[Saved data entries]

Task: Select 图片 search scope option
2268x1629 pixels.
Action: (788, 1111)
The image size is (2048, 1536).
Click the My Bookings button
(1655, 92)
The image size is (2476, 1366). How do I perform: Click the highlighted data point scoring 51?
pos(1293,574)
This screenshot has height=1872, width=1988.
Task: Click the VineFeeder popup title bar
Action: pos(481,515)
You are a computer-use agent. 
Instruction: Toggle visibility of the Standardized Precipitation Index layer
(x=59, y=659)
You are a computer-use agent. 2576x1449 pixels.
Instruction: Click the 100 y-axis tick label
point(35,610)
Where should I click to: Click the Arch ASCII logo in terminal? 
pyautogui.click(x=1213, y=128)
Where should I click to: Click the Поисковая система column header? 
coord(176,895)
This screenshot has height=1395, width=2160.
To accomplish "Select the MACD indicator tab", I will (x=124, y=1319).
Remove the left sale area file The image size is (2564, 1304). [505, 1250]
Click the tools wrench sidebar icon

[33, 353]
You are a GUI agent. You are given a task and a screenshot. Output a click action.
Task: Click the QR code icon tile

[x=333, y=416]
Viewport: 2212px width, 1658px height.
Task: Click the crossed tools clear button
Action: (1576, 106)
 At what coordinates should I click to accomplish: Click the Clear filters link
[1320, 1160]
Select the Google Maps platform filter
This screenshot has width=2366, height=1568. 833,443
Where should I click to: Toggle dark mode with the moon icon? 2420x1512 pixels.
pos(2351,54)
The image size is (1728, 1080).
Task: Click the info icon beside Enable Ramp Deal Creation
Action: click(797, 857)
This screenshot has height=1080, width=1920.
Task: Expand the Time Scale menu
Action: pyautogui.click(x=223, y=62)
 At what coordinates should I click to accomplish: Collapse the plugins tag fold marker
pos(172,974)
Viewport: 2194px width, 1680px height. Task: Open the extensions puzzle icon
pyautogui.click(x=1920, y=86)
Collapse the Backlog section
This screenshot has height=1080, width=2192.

[TASK DETAILS] Lines that hold the word "computer" are the ones to copy from the entries above.

[OUTPUT BELOW]
You are a computer-use agent. 
You are a computer-use agent. 2576x1449 pixels.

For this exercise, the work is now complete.